What sort of shrimp are you trying to keep? My TDS is at 800ppm and my tiger nerites are fine. I never added potash. Also, I'm pleasantly surprised that my ghost shrimp are developing white color bands and red highlights after three or four weeks in the same 55 NPT with the nerites.


----------



## londonloco (Sep 25, 2005)

Active all I've tried to keep is RCS and yellows. I can not keep them alive. I've NEVER seen a baby shrimp in my tanks, and I've tried over and over for 2 years. From what I understand (and believe me, my understanding is limited) meters measure the minerals in your water. It doesn't tell you what those minerals are exactly. Without having my well water analyzed, I don't know what those minerals are. I should have it analyzed, but haven't.


----------



## activesize (Jun 26, 2011)

Perhaps your well water contains toxic compounds, aresenic, heavy metals, etc.

However, short of lab testing your well water, one suggestion is to buy a cheap copper test kit and just check for that, as the presence of inorganic copper is deadly to most invertebrates. Actually, from my reading it's the release of free cupric ions (Cu+2) that is elemental copper's major toxic species, doing much damage to crustacean gills by inhibiting osmoregulation.
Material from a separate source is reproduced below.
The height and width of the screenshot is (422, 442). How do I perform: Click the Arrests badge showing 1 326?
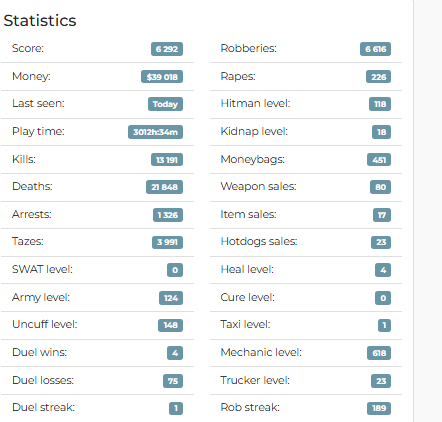tap(168, 215)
Organically bound copper, such as is found in a popular shrimp food product, is both harmless and necessary for hemolymph regeneration in shrimp, as they use copper in their hemolymph the same way that we use iron in our blood. 

Copper piping, and also aquatic plant fertilizers that happen to contain any trace amounts of elemental copper, could be killing shrimp and other invertebrates too.


----------



## londonloco (Sep 25, 2005)

Monthly update. All plants have gone thru a die off to new growth period. The Aponogeton Natans (bulb) has popped up some leaves, you can't see them behind the driftwood. The Pennywort kept floating up, off the driftwood, so I planted them in the substrate behind the driftwood also, they still pop up every so often. No algae cropping up at all so far. I did take out a red lily bulb, I had about 6 red leaves popping up, but they were tiny and not growing after emerging from the bulb at all. I did one 50% waterchange at the 1 month mark last week. I'll continue to do 50% wc's monthly. The fixture hangs a bit crooked, the black chain links are not all the exact same size. I plan on changing the chain out to ss wire someday. Just have to find the time. This tank is so dark, but I'm getting used to it. And I'm loving the no weekly wc, no trimming, no dosing. Pic below:


----------



## capn_kirkl (Jul 4, 2006)

what are your pothos and lucky bamboo planted in... I mean what are those "cups"? I MUST FIND SOME... for my tank!


----------



## londonloco (Sep 25, 2005)

Over the years I've tried some make shift containers, but was never successful until I found Devin at:

http://ripariumsupply.com/

I have some planter cups that have been stuck to the back of aquarium walls for literally years. His set ups are perfect.


----------